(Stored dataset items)
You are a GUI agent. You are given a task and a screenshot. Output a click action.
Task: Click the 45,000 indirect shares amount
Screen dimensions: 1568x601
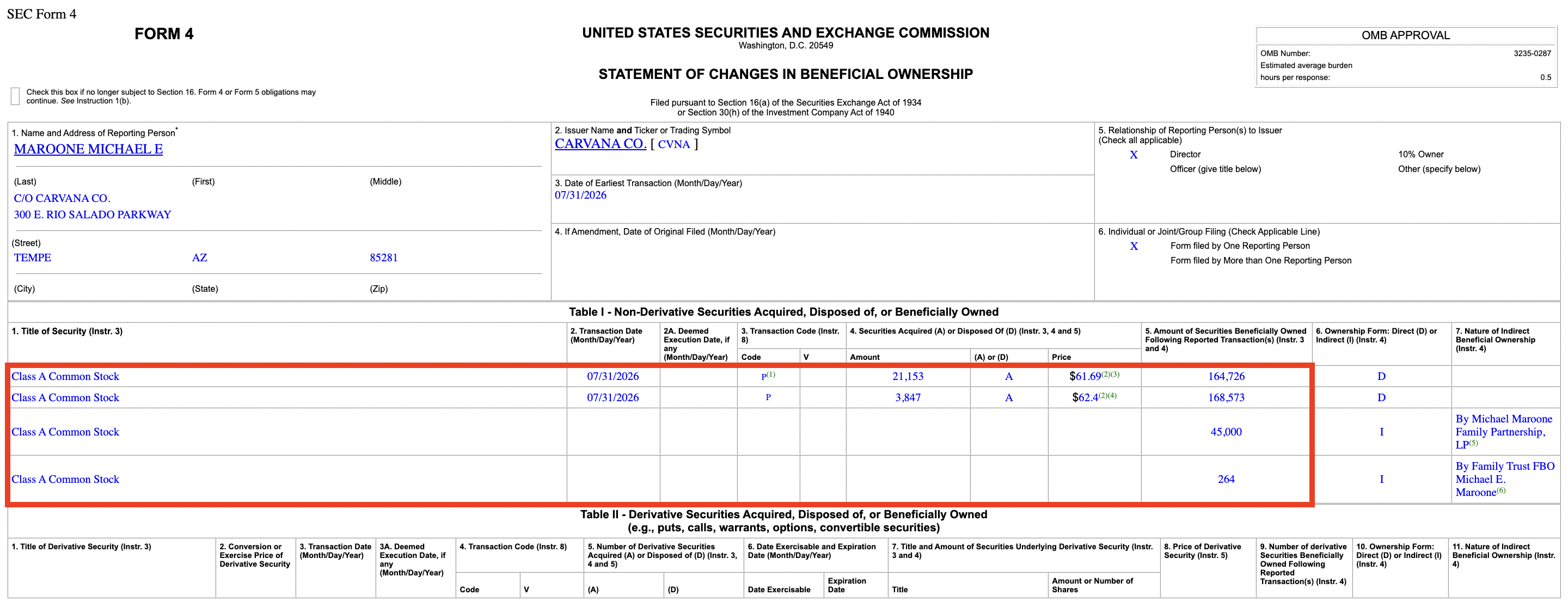point(1226,432)
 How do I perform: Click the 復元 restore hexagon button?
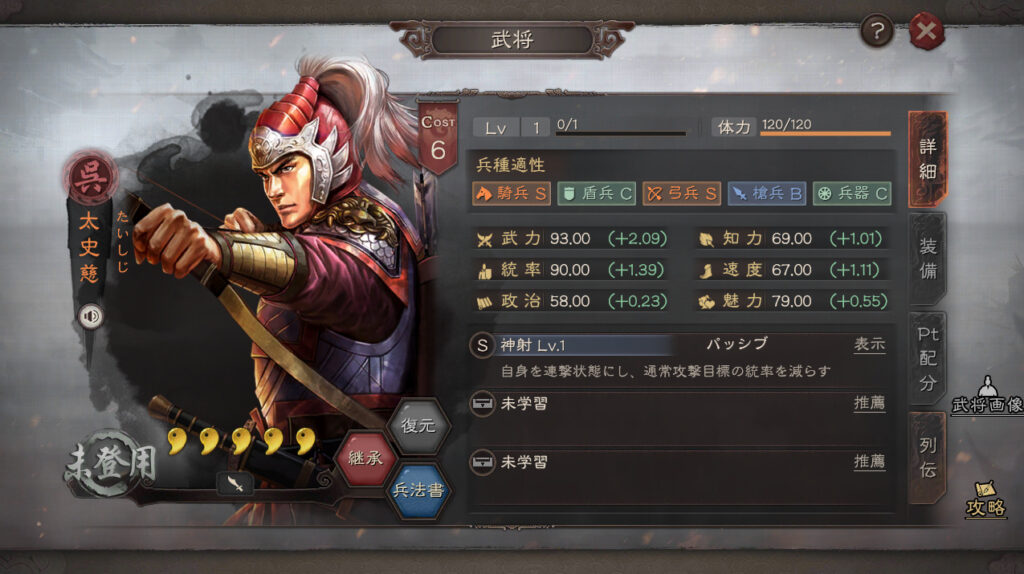(x=418, y=426)
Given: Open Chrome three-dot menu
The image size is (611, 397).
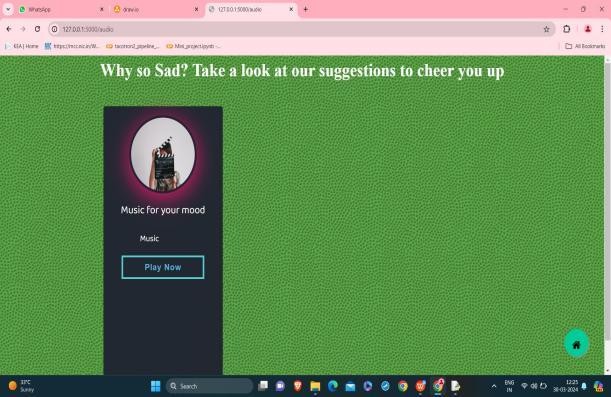Looking at the screenshot, I should pos(602,29).
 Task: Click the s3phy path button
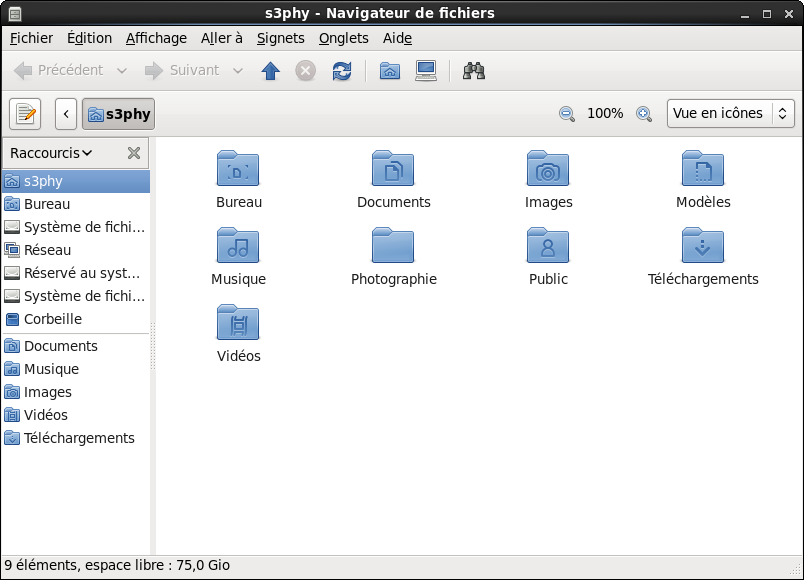[118, 113]
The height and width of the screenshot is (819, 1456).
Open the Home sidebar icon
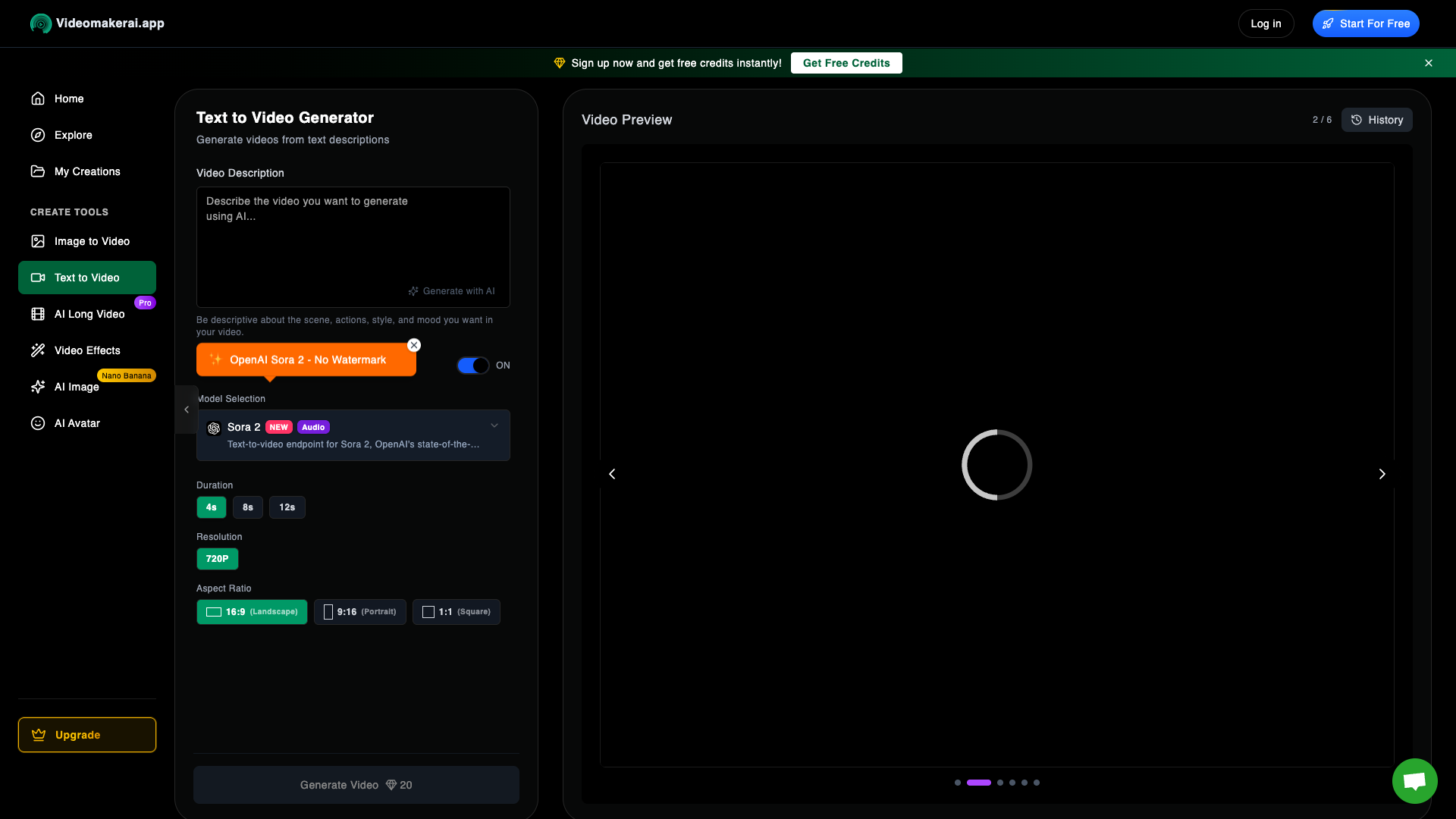[x=38, y=99]
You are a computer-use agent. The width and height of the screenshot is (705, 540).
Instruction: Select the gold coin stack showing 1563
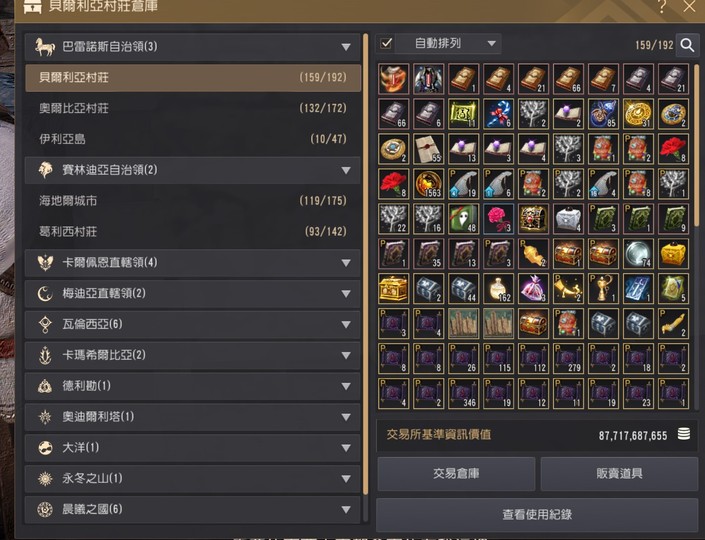[x=428, y=184]
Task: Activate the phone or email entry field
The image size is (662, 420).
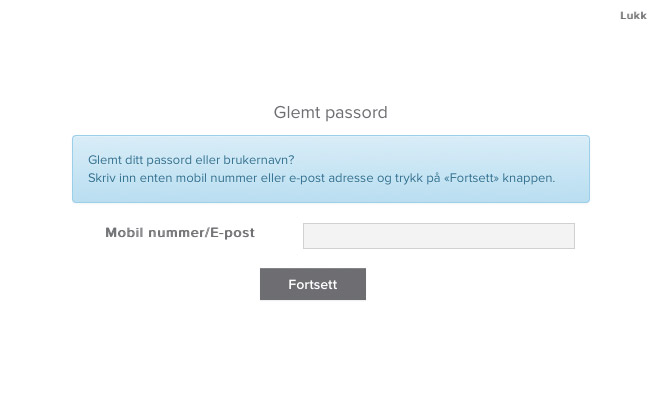Action: click(x=438, y=236)
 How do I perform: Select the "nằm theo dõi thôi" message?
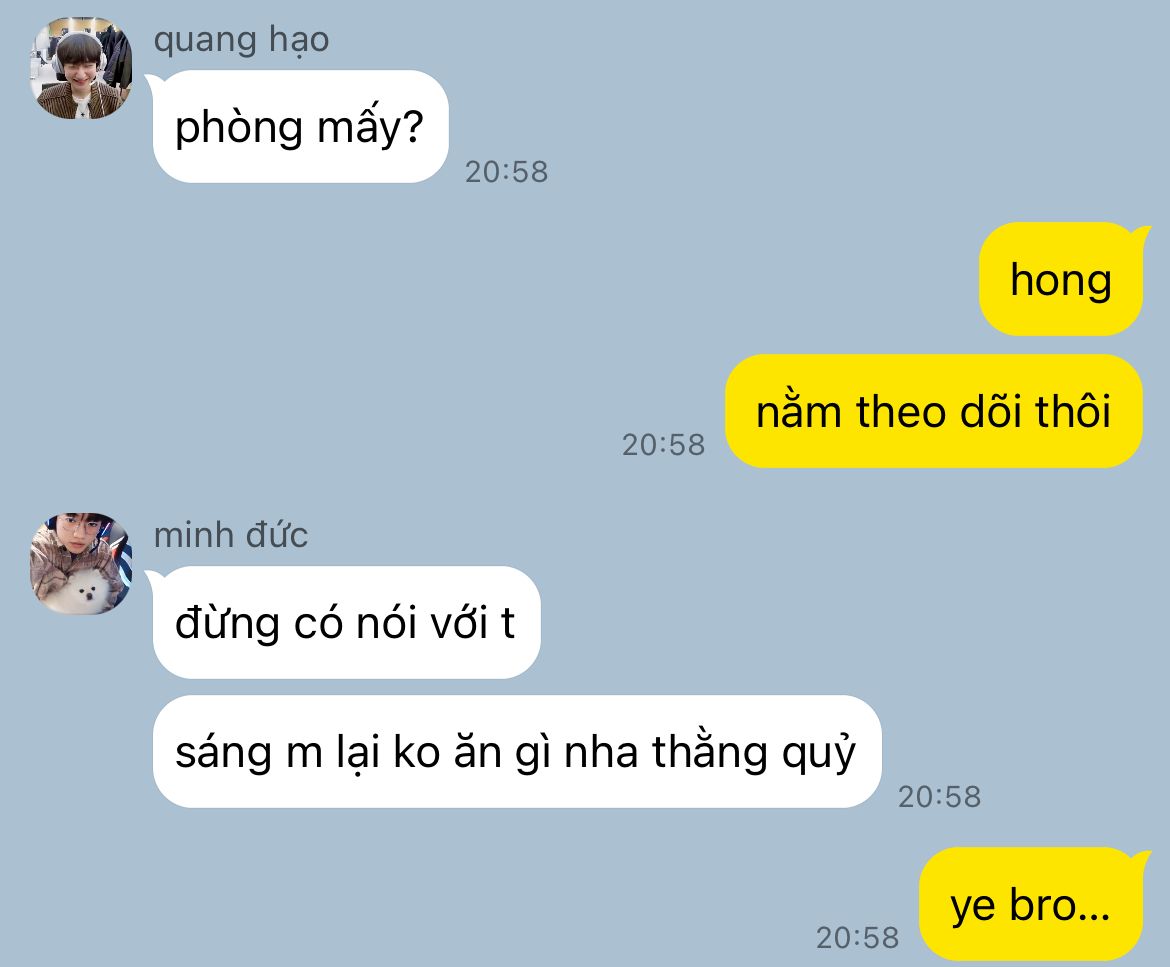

ASSIGNMENT:
Look above for the line with "Task: Click the s3phy path button" and the line with "You are a computer-use", then restate exactly those two lines and all lines between them, with no pictures.

SOLUTION TO THE EXERCISE:
 Task: Click the s3phy path button
[118, 113]
The height and width of the screenshot is (819, 1456).
Open the Home sidebar icon
[x=38, y=99]
You are a computer-use agent. The width and height of the screenshot is (705, 540).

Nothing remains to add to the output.